According to Gabriel and Švec (2017), most wood-rot fungus are members of the Basidiomycetes, and they can be classified as either brown or white rot. Fungi that cause brown rot can break down cellulose and hemicelluloses; however, they can only alter lignin and cannot substantially break it down. Because of the oxidation of lignin, the wood shrinks and the brown rot residues break down into cubic shapes with brown staining (Al-Rajhi et al. 2024b). Fungi that cause wood rot are the primary cause of wood degradation. They have several enzymes that are employed to undermine living trees’ physiological processes and structural integrity. White-rot fungus primarily releases cell oxidases for delignification during the wood breakdown process (Fig. 3). Because of its strong ligninolytic qualities, quick growth, and simplicity of handling in culture, Phanerochaete chrysosporium has emerged as the standard laboratory fungus for researching the physiology and chemistry of lignin breakdown (Giri and Sharma 2020).
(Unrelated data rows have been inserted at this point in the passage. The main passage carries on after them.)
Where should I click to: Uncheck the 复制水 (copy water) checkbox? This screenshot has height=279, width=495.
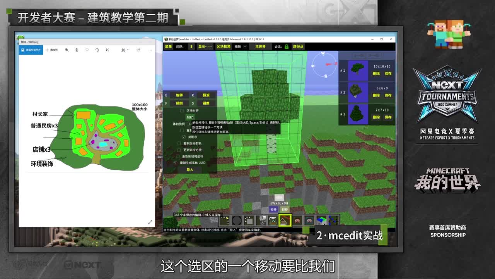(x=184, y=137)
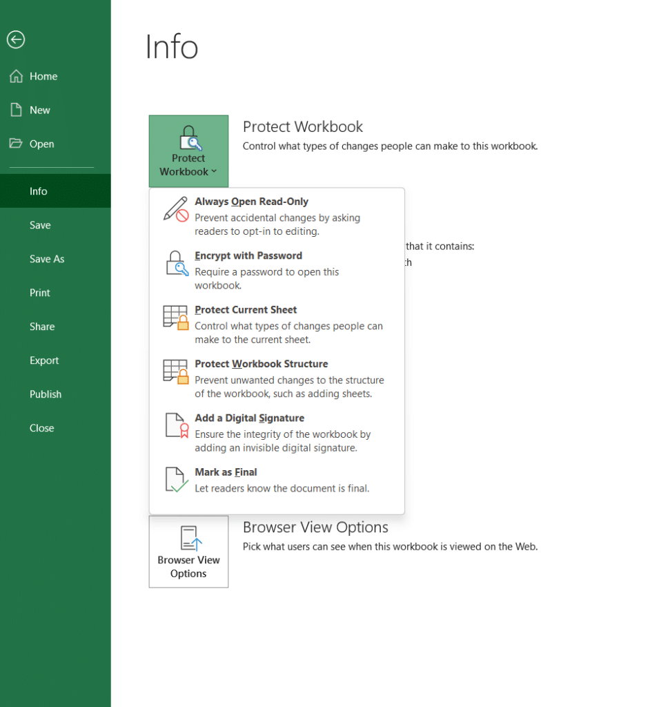Viewport: 650px width, 707px height.
Task: Click the Protect Current Sheet padlock icon
Action: [176, 318]
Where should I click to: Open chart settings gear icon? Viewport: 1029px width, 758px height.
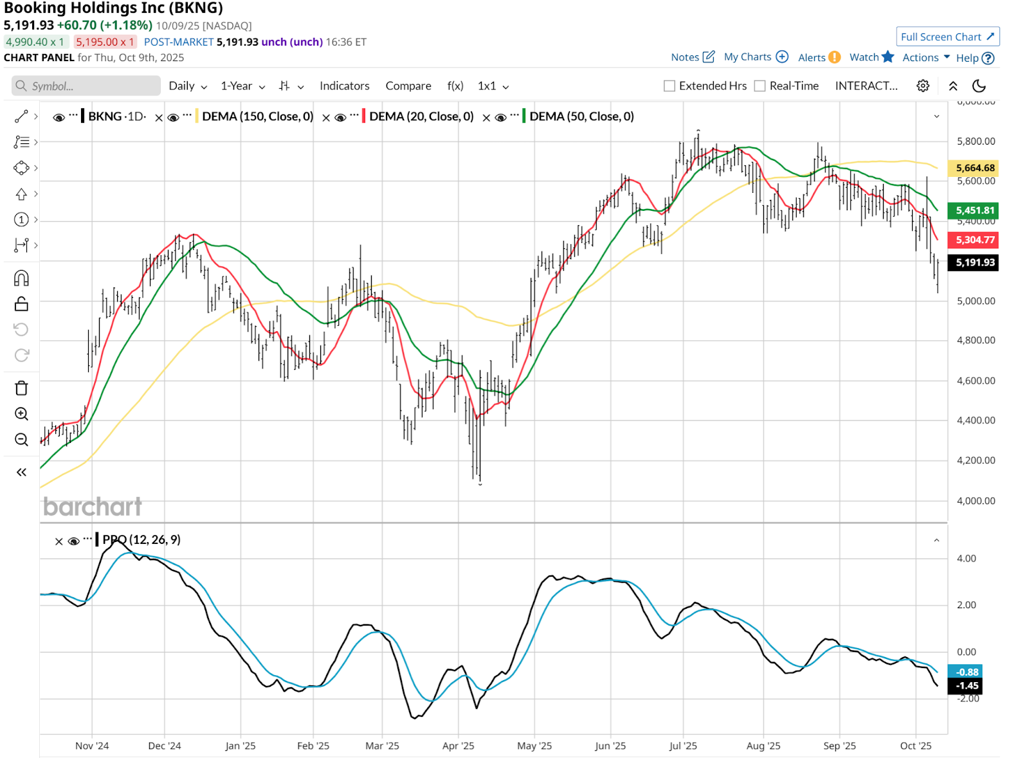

Fig. 3. Effect of white rot fungus and enzymes on wood
Ligninases, or ligninolytic enzymes, are a class of enzymes that can degrade wood lignin (Fig. 3), characterizing the fungi responsible for white wood rot. This type of fungi primarily decompose lignin, responsible for the brown coloration of wood, resulting in the residual white cellulose, which is the origin of its nomenclature. These fungi derive their energy and carbon from lignocellulosic materials. Lignin stands out among these due to its intricate structure, which consists of many aromatic rings. Fungi produce a number of extracellular oxidative enzymes, primarily lignin peroxidase, manganese peroxidase, and laccase, to break down the lignin (Dao et al. 2021). The characteristics of wood-decay fungus are ligninolytic and hydrolytic enzymes, which are involved in non-specific oxidation and hydrolysis processes. Hydrolytic enzymes are important parts of commercial enzymatic cocktails that turn pretreated lignocellulosic materials into plant biomass (Al-Rajhi et al. 2023). The hydrolysis of cellulose and hemicelluloses through specific combinations of enzymes is fundamental to modern biorefineries. Lignin-degrading enzymes encompass manganese peroxidases (MnPs), phenol oxidases (laccases), lignin peroxidases (LiPs), and versatile peroxidases (VPs). Endoglucanases, exoglucanases, and β-glucosidases are enzymes associated with cellulolytic reactions, as reported by Andlar et al. (2018). Fungal enzymes may be utilized in various biofuel production processes, including the elimination of fermentation inhibitors, cellulose saccharification, and the pretreatment of lignocellulosic biomass, as noted by Saldarriaga-Hernández et al. (2020).
Enhancing Wood’s Insect Resistance Using Nanoparticles
The development of nanotechnology has contributed to improving the characteristics of wood and wood-derived products (Tarmian et al. 2012). Research on the use of wood nanotechnology has focused on several areas: 1) modifications to mechanical and physical traits; 2) wood’s dimensional stability; 3) wood’s appearance (color) and resistance to outdoor conditions; and 4) resistance to microorganism attack. According to Taghiyari et al. (2013), silver nanoparticles have improved thermally-treated physical characteristics and fire resistance of wood protection.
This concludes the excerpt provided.